Beyond the immediate needs the pandemic has created, Rojas said they want to help other parents navigate different resources available in the community and to tackle other schooling challenges, building off their own experiences helping their children through the public schools.

“What existed before COVID has been exposed during COVID,” Rojas said. “There are processes and systems and things that we think can improve circumstances for all children and especially those kids that have been suffering without resources all along.”

Their goal is have each school represented on the steering committee and they’re halfway there so far.

Basic needs that the fund could help with include food, transportation, study aids or furniture for online learning such as a desk.

“Our hope is that we’ll be working together with schools to provide programs, and so that money will go towards supporting the schools to be able to serve these kids,” Rojas said.

Rojas said they need families, educators and the community to tell them what the needs are in order to best direct the resources.

“So when we were thinking together about what are all the issues that everybody has, you can’t possibly know what they are,” she said. “That’s why we need more folks. We need folks from all different backgrounds to help discover what the needs are for our community, and also to get the word out so that people who need help would hear about this fund and know that we’re here to help.”

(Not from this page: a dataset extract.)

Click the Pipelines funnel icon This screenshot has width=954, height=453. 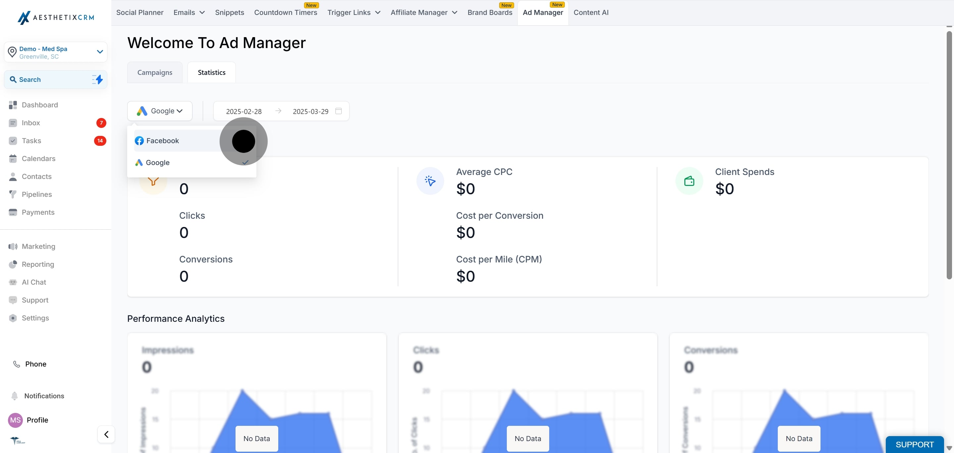click(x=13, y=194)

To get involved with the committee, email familieshf@gmail.com or call (434) 260-1079.

When the committee receives a request, Rojas said they’ll look at other available resources in the community that can help.

“So that may not be a monetary resource that we’re providing; it’s simply advising them of what’s here,” Rojas said.

The fund’s website includes a lengthy page of resources to help families.

To donate, go to albemarlefhf.org.

Rojas said every little counts.

“I think it’s really important that we say we care about everyone in our community, not just the people that live right next door,” she said. “And I think it’s going to make a huge difference.”